--- Problem requirements ---
Reproduce the records verbatim, everything from the line containing "Click 'Дн' column header in right table" down to the end of the records.

################

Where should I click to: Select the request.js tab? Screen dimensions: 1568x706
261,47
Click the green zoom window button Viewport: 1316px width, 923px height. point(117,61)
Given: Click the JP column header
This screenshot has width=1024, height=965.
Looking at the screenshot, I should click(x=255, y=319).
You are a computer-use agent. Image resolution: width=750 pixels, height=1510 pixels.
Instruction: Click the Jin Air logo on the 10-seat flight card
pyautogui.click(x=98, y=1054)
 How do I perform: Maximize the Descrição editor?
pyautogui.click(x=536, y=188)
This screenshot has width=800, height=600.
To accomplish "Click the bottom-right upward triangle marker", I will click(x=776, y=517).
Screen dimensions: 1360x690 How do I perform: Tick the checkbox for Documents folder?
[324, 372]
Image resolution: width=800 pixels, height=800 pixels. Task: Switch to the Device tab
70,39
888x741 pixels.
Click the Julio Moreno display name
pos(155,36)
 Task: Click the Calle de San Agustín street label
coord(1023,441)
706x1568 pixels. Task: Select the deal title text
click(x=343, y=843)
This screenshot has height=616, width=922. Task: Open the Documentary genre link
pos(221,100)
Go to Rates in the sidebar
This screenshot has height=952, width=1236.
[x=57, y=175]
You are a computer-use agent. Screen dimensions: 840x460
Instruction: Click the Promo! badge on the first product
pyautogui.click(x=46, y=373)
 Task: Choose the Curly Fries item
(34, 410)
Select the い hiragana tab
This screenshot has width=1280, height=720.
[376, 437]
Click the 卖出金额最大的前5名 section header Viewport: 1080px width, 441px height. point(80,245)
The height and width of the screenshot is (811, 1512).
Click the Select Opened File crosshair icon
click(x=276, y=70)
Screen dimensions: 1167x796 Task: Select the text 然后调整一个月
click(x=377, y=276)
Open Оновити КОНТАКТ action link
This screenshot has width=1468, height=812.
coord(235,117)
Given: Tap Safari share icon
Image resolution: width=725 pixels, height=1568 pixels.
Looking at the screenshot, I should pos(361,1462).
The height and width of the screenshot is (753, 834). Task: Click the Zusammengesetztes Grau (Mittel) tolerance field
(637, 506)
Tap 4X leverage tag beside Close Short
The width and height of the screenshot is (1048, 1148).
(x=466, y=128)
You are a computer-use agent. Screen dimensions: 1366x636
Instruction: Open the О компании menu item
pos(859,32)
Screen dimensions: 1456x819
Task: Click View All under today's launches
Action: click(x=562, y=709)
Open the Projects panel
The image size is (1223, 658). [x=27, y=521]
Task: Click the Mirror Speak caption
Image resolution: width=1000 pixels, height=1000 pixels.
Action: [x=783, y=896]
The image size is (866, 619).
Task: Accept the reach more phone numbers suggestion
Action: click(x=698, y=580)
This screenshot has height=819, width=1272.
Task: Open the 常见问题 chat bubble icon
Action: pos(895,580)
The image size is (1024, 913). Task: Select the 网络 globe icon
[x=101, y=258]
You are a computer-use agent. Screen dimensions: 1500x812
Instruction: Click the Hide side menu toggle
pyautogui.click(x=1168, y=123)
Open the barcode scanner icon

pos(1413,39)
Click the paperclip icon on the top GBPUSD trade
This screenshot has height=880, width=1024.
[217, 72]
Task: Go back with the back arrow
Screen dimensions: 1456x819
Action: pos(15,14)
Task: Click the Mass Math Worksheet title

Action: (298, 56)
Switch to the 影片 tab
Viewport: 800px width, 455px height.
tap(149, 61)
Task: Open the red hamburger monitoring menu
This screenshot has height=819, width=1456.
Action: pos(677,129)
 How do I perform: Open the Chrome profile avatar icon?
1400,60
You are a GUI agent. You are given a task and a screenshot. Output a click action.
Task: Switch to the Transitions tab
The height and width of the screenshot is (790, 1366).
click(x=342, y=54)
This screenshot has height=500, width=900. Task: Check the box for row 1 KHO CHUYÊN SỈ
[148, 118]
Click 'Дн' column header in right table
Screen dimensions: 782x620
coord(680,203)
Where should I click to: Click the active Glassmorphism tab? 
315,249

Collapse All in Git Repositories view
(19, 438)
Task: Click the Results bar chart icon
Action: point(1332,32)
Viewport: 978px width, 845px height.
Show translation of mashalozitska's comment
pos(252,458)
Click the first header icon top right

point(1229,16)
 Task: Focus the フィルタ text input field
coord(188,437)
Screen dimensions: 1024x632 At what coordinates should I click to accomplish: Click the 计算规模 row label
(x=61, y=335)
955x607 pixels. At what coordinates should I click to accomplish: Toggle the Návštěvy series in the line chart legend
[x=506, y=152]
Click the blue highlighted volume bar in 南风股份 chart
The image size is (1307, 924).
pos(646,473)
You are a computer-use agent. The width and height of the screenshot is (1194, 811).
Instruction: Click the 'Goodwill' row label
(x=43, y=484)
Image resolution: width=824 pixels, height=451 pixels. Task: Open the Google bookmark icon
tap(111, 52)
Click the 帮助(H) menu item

################

--- The completed task ---
Click 'Дн' column header in right table
Screen dimensions: 782x620
coord(680,203)
Where should I click to: Click the active Glassmorphism tab? 
315,249

Collapse All in Git Repositories view
(19, 438)
Task: Click the Results bar chart icon
Action: point(1332,32)
Viewport: 978px width, 845px height.
Show translation of mashalozitska's comment
pos(252,458)
Click the first header icon top right

point(1229,16)
 Task: Focus the フィルタ text input field
coord(188,437)
Screen dimensions: 1024x632 At what coordinates should I click to accomplish: Click the 计算规模 row label
(x=61, y=335)
955x607 pixels. At what coordinates should I click to accomplish: Toggle the Návštěvy series in the line chart legend
[x=506, y=152]
Click the blue highlighted volume bar in 南风股份 chart
The image size is (1307, 924).
pos(646,473)
You are a computer-use agent. The width and height of the screenshot is (1194, 811).
Instruction: Click the 'Goodwill' row label
(x=43, y=484)
Image resolution: width=824 pixels, height=451 pixels. Task: Open the Google bookmark icon
tap(111, 52)
Click the 帮助(H) menu item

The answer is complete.